The implementation of geometric algorithms is often considered as difficult. This is due to the following three problems: inexact arithmetik, degenerated inputs and the correct implementation of complicated parts. The traditional method of software development is made responsible by researchers for the gap between theory and practice of geometric algorithms. We note, that the first two problems are caused by the nature of geometric problems and the last two problems by the methods of software development and the programming language used.

In the thesis is shown, that complex geometric algorithms can be implemented short, modular und with a high degree of abstractness in the functional programming language Haskell.
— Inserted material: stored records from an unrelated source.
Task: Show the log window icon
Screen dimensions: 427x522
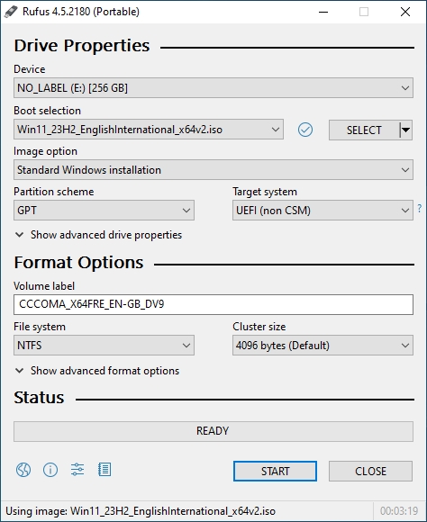Action: pyautogui.click(x=104, y=470)
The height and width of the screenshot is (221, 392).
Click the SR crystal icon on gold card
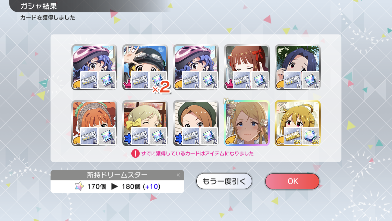[x=310, y=136]
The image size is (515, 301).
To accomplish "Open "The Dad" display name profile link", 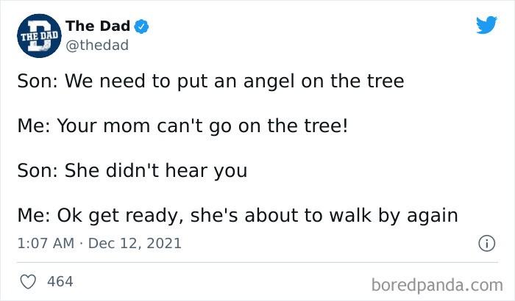I will tap(98, 26).
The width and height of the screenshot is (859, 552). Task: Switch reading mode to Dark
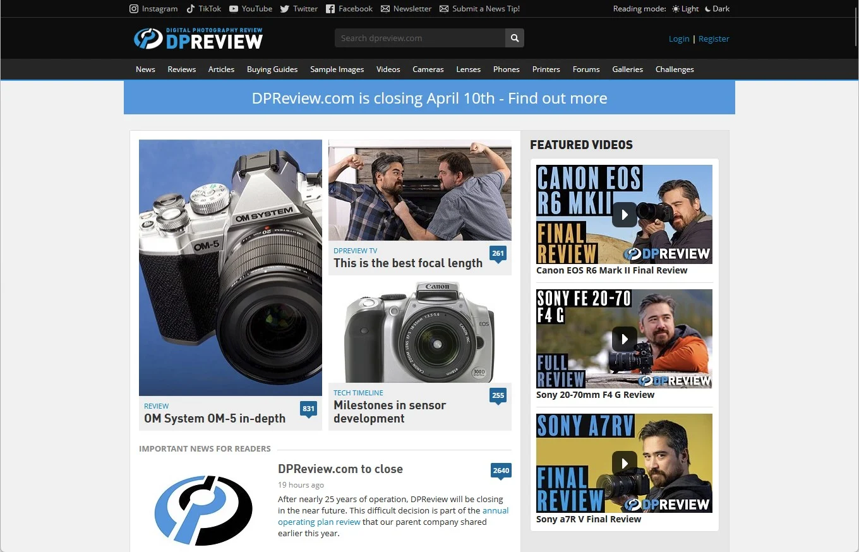tap(717, 9)
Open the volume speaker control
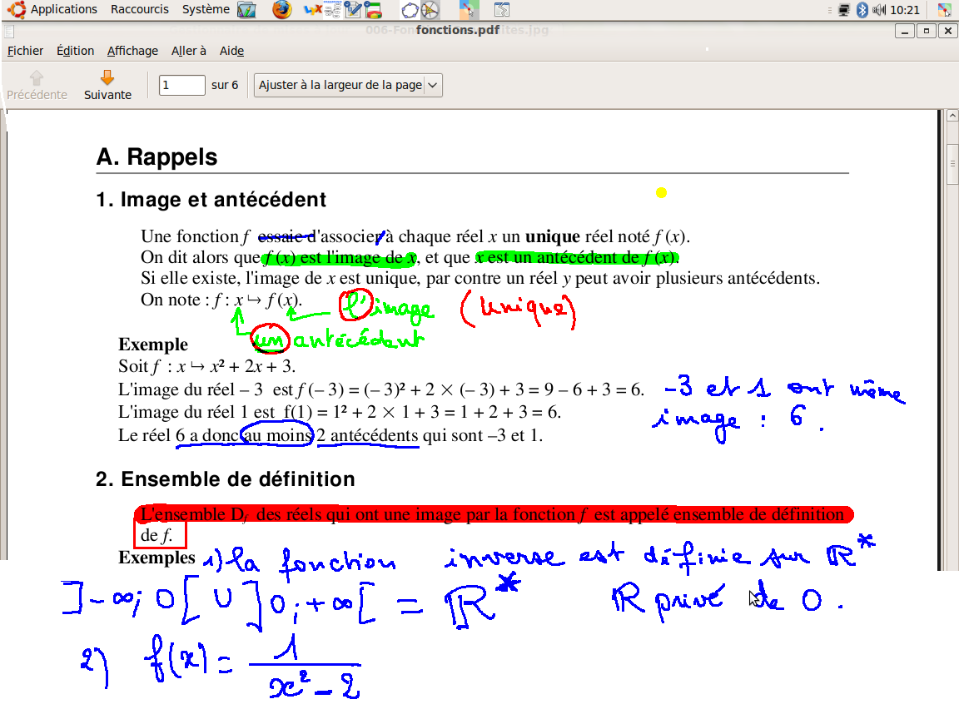 point(879,10)
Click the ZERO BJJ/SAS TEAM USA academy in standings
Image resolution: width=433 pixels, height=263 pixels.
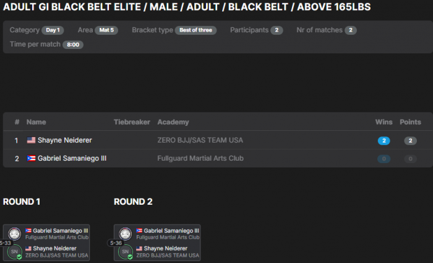click(x=200, y=141)
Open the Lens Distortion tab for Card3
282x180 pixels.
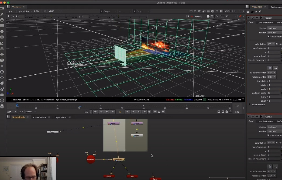(x=265, y=23)
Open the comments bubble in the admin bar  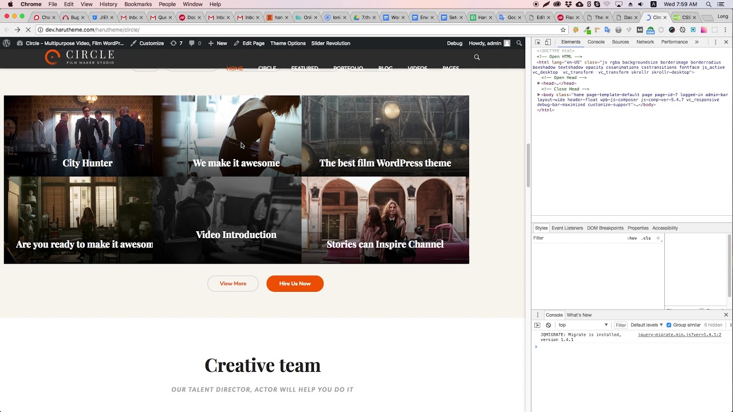[192, 43]
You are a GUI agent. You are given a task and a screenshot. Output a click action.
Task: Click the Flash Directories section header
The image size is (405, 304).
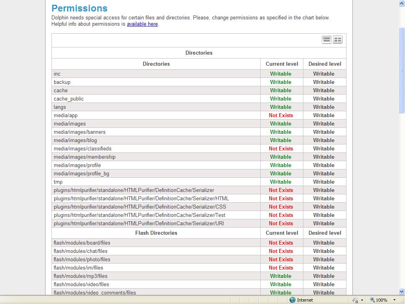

Therefore functional programming posesses the potential to reduce the two last mentioned problems.

I implemented

- Basic datastructures for points, lines, segments, rays, polygons and simple functions like calculations of angles, area, etc.
- datastructures for efficient orthogonal range queries: kd-trees and rangetrees
- algorithms for twodimensional convex hulls: Jarvis March, Grahams Scan, Merge-Hull, the algorithm of Kirkpatrick and Seidel and Chan's algorithmus
- algorithms for the triangulation of simple polygons: two simple but inefficient algorithms, the "standard"-algorithm of Garey, Johnson, Preparata and Tarjan and two output-sensitive algorithms of Toussaint
- the quad-edge data structure (QEDS) for planar subdivisions and polyhedra
- algorithms for Delaunay-triangulations and Voronoi-diagrams in two dimensions: the divide & conquer-algorithms of Stolfi and Guibas, which uses the QEDS and a randomised incremental algorithms by Boissonnat and Teillaud, which uses the delaunay-dag.
- and some applications in two dimensions, like all-next-neighbors, the next post office, the largest empty circle and the closest pair in any dimension.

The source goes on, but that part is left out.